## Direction
Reproduce the material verbatim, from the line that contains "Given: Switch to" through the line that contains "Click the Alerts", including both of those lines.

## Recorded information
__________

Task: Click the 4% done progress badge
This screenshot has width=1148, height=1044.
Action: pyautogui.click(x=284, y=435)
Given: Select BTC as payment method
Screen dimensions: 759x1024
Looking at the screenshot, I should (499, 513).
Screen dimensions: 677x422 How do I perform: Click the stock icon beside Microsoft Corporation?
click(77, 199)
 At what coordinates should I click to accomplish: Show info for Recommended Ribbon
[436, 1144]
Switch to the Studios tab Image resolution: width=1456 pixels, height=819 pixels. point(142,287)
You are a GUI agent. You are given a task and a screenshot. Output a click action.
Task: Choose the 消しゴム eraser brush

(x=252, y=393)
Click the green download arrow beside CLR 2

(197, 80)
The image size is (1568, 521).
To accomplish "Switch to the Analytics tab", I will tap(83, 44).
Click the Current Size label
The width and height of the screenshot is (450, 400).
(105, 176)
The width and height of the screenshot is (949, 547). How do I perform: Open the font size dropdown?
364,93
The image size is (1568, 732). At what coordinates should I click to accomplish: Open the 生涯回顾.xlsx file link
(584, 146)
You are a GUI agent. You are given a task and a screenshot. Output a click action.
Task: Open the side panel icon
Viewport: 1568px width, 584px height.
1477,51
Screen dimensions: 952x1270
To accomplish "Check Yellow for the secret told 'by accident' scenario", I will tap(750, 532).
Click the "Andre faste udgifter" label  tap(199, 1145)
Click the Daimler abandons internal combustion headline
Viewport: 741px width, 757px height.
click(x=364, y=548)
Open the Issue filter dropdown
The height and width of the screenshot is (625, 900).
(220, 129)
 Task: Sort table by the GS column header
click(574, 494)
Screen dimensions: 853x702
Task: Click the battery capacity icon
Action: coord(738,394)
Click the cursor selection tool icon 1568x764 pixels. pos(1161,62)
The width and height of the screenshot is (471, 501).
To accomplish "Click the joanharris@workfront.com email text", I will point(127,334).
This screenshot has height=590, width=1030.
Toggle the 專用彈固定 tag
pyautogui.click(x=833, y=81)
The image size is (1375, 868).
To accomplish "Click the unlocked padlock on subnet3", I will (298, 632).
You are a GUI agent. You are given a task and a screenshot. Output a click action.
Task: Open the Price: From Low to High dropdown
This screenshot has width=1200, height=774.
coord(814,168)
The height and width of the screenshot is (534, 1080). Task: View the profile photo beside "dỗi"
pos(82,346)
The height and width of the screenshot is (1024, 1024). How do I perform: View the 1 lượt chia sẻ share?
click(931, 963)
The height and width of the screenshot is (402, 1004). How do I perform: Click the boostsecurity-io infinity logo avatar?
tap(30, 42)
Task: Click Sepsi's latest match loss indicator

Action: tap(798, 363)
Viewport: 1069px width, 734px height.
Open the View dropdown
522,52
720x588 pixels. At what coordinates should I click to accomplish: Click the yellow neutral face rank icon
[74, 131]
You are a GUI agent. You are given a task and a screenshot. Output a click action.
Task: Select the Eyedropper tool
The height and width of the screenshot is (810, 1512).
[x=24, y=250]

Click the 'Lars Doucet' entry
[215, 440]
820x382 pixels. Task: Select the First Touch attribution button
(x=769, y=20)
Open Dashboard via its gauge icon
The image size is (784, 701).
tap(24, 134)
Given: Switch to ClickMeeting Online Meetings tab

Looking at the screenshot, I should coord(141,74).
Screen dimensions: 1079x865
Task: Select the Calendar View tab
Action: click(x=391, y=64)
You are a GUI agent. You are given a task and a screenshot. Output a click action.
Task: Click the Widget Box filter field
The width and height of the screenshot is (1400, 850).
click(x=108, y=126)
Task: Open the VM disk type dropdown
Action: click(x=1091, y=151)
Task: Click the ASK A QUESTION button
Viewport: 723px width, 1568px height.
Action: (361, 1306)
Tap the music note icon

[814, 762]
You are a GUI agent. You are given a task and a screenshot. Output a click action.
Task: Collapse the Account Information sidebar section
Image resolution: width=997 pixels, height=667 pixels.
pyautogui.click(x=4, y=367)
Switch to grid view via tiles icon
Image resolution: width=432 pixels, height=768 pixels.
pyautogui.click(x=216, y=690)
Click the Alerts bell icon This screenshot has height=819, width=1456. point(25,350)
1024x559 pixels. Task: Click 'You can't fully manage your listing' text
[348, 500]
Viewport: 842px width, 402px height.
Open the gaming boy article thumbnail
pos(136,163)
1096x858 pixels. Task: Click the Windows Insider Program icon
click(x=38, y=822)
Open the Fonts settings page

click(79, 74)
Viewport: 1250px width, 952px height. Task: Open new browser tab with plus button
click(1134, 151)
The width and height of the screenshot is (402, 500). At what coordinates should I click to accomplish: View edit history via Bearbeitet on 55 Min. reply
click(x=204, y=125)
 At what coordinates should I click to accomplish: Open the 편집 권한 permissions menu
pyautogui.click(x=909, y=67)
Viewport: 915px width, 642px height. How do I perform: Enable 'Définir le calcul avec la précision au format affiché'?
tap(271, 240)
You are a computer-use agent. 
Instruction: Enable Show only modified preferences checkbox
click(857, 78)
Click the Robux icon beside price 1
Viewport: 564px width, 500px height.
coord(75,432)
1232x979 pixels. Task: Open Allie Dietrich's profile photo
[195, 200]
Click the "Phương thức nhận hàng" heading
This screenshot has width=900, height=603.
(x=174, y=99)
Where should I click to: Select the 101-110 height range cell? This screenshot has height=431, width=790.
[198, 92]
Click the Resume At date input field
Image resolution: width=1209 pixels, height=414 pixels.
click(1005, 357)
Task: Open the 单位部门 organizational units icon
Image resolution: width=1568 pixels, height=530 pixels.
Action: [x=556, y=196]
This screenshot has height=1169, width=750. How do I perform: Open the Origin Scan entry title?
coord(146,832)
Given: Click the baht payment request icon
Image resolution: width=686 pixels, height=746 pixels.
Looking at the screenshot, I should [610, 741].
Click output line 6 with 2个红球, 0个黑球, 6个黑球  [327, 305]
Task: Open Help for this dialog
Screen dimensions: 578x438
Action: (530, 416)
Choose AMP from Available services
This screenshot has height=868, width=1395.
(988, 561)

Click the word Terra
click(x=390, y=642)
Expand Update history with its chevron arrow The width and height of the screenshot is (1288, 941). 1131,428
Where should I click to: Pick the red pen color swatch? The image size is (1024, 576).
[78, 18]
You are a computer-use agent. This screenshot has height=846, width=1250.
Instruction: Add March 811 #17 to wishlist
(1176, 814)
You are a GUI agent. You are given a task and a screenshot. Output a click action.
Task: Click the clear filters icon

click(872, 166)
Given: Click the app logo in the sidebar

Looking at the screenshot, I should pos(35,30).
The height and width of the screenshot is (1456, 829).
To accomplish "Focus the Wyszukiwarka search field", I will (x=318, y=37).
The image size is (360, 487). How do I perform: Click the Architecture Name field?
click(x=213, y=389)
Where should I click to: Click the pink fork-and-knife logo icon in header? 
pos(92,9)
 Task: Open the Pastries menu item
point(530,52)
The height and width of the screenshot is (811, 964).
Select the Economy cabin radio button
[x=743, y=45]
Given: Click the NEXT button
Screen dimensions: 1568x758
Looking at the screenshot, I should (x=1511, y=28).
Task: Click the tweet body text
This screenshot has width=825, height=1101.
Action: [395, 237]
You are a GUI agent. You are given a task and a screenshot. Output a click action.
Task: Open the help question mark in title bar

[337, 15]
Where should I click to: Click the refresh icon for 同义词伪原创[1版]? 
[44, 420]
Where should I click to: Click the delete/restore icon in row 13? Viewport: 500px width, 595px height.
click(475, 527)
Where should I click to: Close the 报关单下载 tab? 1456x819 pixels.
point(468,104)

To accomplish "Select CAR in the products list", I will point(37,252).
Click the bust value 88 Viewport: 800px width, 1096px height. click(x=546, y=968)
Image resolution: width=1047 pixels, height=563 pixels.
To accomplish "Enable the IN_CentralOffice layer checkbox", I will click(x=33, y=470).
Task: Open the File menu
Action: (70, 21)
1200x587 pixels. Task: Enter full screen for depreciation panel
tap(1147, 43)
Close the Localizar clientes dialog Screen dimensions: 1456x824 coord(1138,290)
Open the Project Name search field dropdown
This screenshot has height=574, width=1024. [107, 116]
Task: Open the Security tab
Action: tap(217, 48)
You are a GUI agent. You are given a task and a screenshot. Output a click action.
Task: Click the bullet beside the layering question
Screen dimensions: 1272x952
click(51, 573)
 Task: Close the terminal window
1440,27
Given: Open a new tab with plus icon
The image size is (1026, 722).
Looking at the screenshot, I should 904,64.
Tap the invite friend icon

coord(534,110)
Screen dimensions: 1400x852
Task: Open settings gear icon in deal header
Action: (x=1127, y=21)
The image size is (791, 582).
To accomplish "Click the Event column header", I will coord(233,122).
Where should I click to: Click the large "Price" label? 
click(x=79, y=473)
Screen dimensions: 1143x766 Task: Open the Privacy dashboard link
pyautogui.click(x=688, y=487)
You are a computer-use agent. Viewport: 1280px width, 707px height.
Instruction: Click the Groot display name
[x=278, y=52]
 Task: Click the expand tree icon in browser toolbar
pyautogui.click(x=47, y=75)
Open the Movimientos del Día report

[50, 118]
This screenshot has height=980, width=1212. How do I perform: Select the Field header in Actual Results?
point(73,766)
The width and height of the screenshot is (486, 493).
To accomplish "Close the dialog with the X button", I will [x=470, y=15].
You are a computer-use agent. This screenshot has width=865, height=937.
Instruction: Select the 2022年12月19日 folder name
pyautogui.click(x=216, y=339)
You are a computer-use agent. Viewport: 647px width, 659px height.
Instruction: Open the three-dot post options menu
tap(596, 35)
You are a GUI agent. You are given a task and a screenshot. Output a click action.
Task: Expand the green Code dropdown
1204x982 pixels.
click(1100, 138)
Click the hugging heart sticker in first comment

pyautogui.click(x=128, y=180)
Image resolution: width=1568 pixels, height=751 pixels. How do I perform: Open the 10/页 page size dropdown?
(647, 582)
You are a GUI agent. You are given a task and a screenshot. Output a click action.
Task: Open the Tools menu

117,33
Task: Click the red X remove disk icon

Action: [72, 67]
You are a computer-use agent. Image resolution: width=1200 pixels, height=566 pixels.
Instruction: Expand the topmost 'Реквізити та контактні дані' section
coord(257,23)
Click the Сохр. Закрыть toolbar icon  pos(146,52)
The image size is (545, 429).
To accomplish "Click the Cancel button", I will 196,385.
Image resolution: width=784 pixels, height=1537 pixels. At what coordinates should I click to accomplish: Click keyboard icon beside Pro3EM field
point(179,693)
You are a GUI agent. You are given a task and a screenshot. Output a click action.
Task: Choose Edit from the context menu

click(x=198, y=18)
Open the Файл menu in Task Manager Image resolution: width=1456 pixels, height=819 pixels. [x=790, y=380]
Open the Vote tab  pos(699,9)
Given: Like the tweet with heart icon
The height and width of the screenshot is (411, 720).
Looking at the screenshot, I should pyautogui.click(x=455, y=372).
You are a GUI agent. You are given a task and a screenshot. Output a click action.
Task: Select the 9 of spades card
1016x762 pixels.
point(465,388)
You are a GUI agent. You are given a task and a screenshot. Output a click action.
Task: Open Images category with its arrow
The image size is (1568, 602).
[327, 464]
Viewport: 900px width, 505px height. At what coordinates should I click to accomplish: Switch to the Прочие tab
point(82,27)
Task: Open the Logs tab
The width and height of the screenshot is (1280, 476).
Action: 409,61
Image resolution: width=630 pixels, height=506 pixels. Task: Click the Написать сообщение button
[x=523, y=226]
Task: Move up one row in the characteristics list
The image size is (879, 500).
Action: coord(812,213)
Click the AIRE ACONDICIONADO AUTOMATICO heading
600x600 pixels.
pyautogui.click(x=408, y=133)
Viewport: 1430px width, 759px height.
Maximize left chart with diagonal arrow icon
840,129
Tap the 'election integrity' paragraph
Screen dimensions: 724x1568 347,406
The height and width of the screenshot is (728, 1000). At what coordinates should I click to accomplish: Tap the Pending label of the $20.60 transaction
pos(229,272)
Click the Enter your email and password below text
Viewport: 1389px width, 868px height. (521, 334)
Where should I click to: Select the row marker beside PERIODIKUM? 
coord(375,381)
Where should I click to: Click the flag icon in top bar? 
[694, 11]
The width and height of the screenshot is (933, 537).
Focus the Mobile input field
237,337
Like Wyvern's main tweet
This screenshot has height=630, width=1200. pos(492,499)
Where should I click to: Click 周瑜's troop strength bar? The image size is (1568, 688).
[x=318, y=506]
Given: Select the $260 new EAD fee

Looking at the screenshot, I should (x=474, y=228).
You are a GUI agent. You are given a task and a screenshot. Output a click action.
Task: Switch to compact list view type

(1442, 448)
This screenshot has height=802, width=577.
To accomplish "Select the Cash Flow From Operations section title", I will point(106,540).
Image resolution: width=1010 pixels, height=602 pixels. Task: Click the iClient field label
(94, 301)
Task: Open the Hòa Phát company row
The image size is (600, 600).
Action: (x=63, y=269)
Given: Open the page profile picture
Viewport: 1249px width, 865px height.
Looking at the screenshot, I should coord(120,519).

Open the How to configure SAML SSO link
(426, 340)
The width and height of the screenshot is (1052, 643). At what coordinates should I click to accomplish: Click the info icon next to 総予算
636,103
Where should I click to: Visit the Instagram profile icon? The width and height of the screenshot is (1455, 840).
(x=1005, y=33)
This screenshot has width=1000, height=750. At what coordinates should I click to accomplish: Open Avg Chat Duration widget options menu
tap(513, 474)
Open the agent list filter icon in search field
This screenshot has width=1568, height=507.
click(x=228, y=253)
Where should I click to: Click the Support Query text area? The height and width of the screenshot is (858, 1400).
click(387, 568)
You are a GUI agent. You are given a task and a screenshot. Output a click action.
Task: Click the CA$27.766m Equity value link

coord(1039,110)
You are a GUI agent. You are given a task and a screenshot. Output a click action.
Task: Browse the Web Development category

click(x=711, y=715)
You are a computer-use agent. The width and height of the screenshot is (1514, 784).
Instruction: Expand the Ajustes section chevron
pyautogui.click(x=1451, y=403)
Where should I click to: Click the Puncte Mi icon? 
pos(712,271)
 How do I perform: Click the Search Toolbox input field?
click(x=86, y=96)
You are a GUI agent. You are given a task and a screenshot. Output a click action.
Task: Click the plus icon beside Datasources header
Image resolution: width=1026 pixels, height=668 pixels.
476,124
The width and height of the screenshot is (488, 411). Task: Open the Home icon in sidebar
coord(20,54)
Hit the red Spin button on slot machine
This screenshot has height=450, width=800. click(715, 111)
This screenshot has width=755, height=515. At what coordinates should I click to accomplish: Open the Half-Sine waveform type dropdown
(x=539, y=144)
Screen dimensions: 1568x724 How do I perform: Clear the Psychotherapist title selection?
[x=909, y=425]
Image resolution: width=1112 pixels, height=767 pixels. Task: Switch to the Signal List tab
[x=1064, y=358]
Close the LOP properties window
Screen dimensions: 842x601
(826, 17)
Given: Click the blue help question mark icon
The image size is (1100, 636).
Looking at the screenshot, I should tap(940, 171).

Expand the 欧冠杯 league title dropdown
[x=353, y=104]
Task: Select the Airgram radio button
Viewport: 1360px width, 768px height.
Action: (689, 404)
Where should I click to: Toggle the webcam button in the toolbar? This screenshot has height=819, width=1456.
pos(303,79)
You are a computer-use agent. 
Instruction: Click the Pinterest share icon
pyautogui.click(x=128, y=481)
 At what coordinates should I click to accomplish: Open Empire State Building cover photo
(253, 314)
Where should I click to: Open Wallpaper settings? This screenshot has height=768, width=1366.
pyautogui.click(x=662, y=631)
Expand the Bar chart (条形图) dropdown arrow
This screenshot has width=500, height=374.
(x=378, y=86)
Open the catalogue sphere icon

__________

## Task output
Given: Switch to ClickMeeting Online Meetings tab

Looking at the screenshot, I should coord(141,74).
Screen dimensions: 1079x865
Task: Select the Calendar View tab
Action: click(x=391, y=64)
You are a GUI agent. You are given a task and a screenshot. Output a click action.
Task: Click the Widget Box filter field
The width and height of the screenshot is (1400, 850).
click(x=108, y=126)
Task: Open the VM disk type dropdown
Action: click(x=1091, y=151)
Task: Click the ASK A QUESTION button
Viewport: 723px width, 1568px height.
Action: (361, 1306)
Tap the music note icon

[814, 762]
You are a GUI agent. You are given a task and a screenshot. Output a click action.
Task: Collapse the Account Information sidebar section
Image resolution: width=997 pixels, height=667 pixels.
pyautogui.click(x=4, y=367)
Switch to grid view via tiles icon
Image resolution: width=432 pixels, height=768 pixels.
pyautogui.click(x=216, y=690)
Click the Alerts bell icon This screenshot has height=819, width=1456. point(25,350)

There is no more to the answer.